Feature Qualification by Deep Nets: A Constructive Approach
This work addresses the challenge of feature qualification in deep learning, offering a theoretical framework for understanding which features are important in specific tasks, though it appears incremental as it builds on existing deep net properties.
The paper tackles the problem of identifying crucial data features in learning tasks by constructing a linear deep net operator with sigmoid activation that achieves optimal approximation performance for smooth and radial functions, and provides theoretical evidence for qualifying features like smoothness and radialness.

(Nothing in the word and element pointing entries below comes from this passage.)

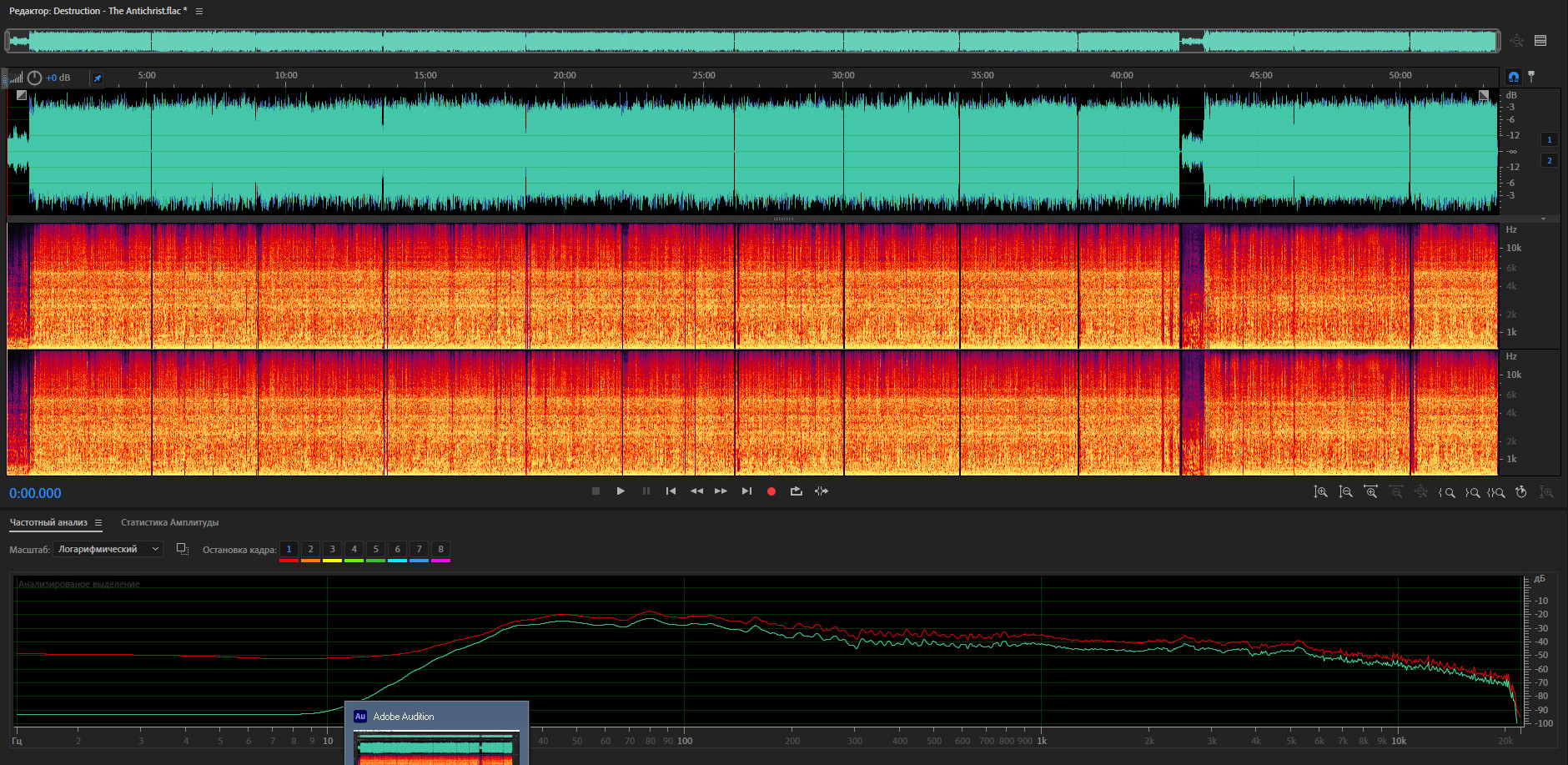The width and height of the screenshot is (1568, 765).
Task: Toggle left channel 1 enable button
Action: 1549,139
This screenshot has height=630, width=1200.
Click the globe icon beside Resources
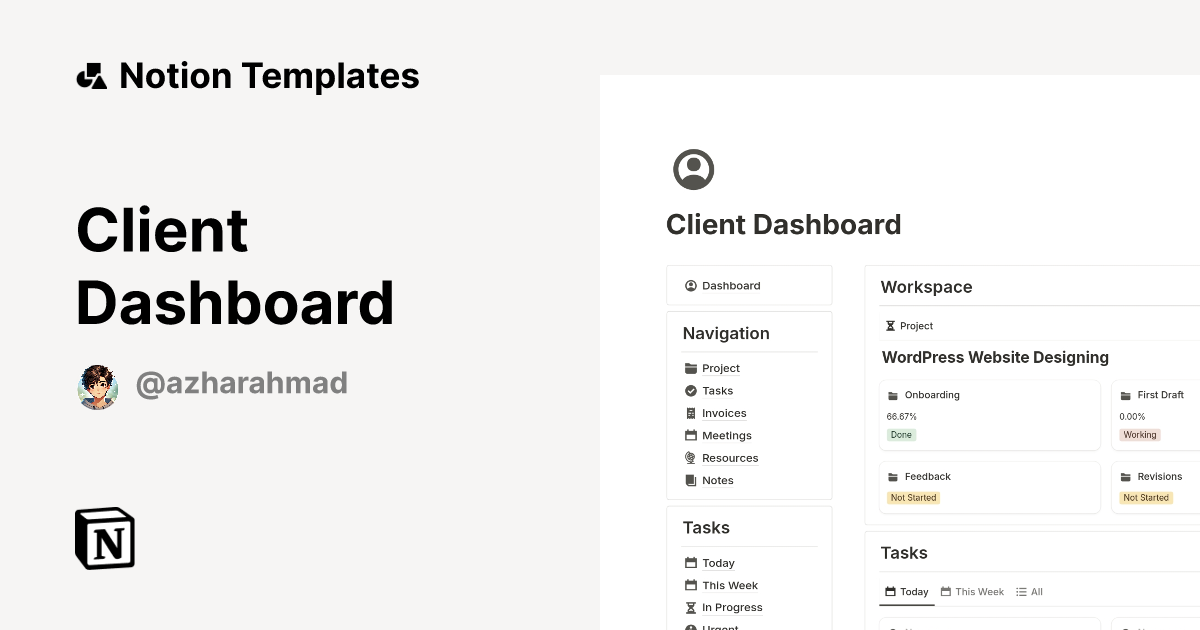pos(690,457)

The great success of deep learning has stimulated avid research activities in verifying the power of depth in theory, a common consensus of which is that deep net are versatile in approximating and learning numerous functions. Such a versatility certainly enhances the understanding of the power of depth, but makes it difficult to judge which data features are crucial in a specific learning task. This paper proposes a constructive approach to equip deep nets for the feature qualification purpose. Using the product-gate nature and localized approximation property of deep nets with sigmoid activation (deep sigmoid nets), we succeed in constructing a linear deep net operator that possesses optimal approximation performance in approximating smooth and radial functions. Furthermore, we provide theoretical evidences that the constructed deep net operator is capable of qualifying multiple features such as the smoothness and radialness of the target functions.